A variety of psychotherapeutic techniques have been shown to be effective. There is some suggestion that cognitive-behavioral therapy may work faster. Cognitive therapy helps the individual examine and correct negative thought patterns and erroneous negative assumptions about himself. Behaviorally, it encourages the individual to use positive coping behaviors instead of giving up or avoiding situations. After therapy is over, children may benefit from scheduled or "as-needed" booster sessions.
Many feel that family therapy can speed recovery and help prevent relapse. There are different styles of family therapy.
SSRIs (Selective Serotonin Reuptake Inhibitors -- Prozac, , Lexapro, etc.) have brightened the outlook for the medication treatment of child and teenage depression. The side effects are not as annoying as those of the older medications. These medications are somewhat less toxic in overdosage. Some studies have shown that the SSRIs are better than placebo for depression. As compared to adults, adolescents are a bit more likely to become agitated or to develop a mania while they are taking an SSRI. These medications can decrease libido in both adolescents and adults. The doctor should warn parents about the symptoms of mania, especially if there is a family history of Bipolar Disorder. If the child has had a manic episode in the past, some doctors suggest adding a mood stabilizer such as Lithium or Depakote. In addition, parents should know about the potential for an increase in suicidal thoughts and behaviors.

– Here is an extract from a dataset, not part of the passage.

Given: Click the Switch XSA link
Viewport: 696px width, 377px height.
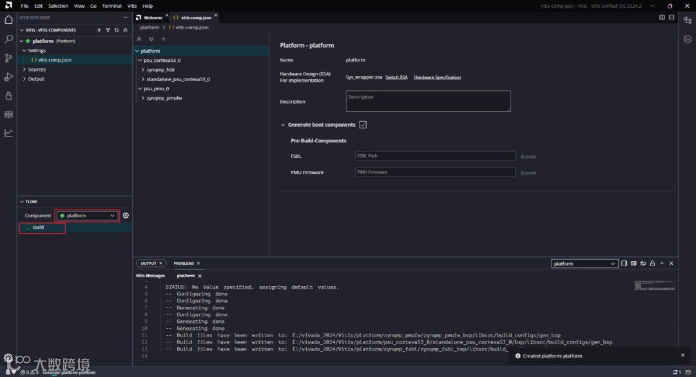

Most studies suggest that the older, tricyclic antidepressant medications (Amitriptyline, Imipramine Desipramine) are no better than placebo in the treatment of depression. Still, some doctors have seen individual children and adolescents who have responded well. Tricyclic antidepressants can be an effective treatment for ADHD. Since there is a small risk of heart rhythm changes in children on these medications, doctors usually follow EKGs. The usefulness of blood tricyclic levels is being debated.
Important Note: Bipolar disorder must be ruled out before a child is prescribed antidepressants for depression or stimulants, as these can trigger mania.
Stopping Antidepressant Medications
The decision about when to stop antidepressant medication can be complex. If the depressive episodes are recurrent or severe, one may consider longer term maintenance pharmacotherapy. If the depression was milder, the family wishes the child to be off medications, or there are side effects, one may consider stopping the medication several months or a year after the symptoms are gone. If there have been several recurrences, one might then talk to the patient and family about longer term maintenance. Exercise, a balanced diet (at least three meals per day) and a regular sleep schedule are desirable. If there is a seasonal component, a light box or light visor may be helpful.
Some individuals have only one episode of depression, but often depression becomes a recurrent condition. Thus, the child and family should become educated about the early warning symptoms of depression so that they can get right back in to the doctor. It is also useful to discuss the child's particular "early warning signs" with the primary care doctor. Sometimes the psychiatrist or therapist will schedule booster sessions in advance and other times, leave the door open for the child or family to schedule one or two sessions.
If there are residual social skills problems, a social skills group through the school or other agency can help. Scouts and church youth groups can be enormously helpful. If parents and child consent, the doctor will sometimes involve a scout leader or clergy.
It's also important to treat comorbid psychiatric disorders such as anxiety and ADHD. Since a young person who has had a depression is more vulnerable to drug abuse, one should start out early with preventative measures. The primary care doctor can be a partner in monitoring for relapse, substance abuse and social skills problems during and after the psychiatric treatment.